Task goal —
Each line below that holds the word "anapriscoeducation" counts once; state the total number of such lines and nothing else.

Materials provided —

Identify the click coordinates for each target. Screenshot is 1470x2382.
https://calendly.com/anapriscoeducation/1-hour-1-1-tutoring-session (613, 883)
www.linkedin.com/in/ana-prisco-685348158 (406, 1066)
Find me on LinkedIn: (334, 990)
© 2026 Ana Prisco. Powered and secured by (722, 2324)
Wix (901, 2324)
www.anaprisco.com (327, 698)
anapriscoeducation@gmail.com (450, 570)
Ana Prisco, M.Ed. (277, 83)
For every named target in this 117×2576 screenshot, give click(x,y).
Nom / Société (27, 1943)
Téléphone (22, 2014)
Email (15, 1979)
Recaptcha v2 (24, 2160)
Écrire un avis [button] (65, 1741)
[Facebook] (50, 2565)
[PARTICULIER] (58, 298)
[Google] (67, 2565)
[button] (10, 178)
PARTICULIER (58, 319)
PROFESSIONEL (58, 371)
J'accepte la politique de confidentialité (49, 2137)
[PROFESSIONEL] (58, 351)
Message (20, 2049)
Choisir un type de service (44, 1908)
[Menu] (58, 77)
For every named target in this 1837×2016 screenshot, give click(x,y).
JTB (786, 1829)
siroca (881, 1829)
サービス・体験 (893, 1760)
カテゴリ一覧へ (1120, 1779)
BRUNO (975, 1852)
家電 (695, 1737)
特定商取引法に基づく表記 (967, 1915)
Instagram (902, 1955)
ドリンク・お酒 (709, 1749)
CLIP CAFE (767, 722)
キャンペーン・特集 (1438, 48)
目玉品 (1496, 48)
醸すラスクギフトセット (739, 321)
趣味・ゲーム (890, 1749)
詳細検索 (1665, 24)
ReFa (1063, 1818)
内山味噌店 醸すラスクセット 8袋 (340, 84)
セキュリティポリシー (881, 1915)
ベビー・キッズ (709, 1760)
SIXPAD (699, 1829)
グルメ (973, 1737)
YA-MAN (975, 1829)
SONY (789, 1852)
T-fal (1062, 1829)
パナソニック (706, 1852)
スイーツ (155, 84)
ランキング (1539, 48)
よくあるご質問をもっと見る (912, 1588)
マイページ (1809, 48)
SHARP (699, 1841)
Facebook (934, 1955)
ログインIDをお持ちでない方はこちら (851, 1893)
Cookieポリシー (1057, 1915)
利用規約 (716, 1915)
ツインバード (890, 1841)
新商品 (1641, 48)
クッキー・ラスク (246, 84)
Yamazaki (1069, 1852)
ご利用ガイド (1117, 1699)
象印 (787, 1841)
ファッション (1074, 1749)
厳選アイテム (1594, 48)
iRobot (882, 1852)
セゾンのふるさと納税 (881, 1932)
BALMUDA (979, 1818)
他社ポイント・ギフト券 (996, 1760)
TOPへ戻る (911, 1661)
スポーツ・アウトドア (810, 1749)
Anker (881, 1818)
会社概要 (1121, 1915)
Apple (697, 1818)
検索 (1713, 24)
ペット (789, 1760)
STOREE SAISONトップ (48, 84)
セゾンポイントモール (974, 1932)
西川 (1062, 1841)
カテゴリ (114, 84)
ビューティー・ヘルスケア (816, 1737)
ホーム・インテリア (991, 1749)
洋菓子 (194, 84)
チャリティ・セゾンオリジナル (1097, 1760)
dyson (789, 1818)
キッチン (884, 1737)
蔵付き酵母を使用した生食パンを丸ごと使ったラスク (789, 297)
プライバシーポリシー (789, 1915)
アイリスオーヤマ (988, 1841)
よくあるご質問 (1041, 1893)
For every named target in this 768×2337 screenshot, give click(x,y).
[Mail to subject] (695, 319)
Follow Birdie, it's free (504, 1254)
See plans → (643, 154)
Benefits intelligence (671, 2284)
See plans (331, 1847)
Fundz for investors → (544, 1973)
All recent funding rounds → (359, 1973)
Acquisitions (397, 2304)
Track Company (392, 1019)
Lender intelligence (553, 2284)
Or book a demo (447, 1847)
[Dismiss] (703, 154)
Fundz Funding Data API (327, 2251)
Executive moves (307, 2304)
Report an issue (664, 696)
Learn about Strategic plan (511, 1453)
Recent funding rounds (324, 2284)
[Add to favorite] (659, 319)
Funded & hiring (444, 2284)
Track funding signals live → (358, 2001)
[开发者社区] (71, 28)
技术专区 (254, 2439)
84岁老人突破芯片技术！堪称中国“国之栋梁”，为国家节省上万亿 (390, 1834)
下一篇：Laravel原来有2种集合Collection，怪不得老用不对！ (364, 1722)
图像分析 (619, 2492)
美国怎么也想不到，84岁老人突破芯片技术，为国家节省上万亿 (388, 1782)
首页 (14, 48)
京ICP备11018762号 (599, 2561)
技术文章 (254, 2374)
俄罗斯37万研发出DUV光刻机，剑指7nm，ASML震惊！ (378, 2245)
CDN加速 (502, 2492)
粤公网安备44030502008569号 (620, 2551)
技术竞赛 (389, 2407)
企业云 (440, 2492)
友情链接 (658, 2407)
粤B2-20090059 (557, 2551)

Written reply —
2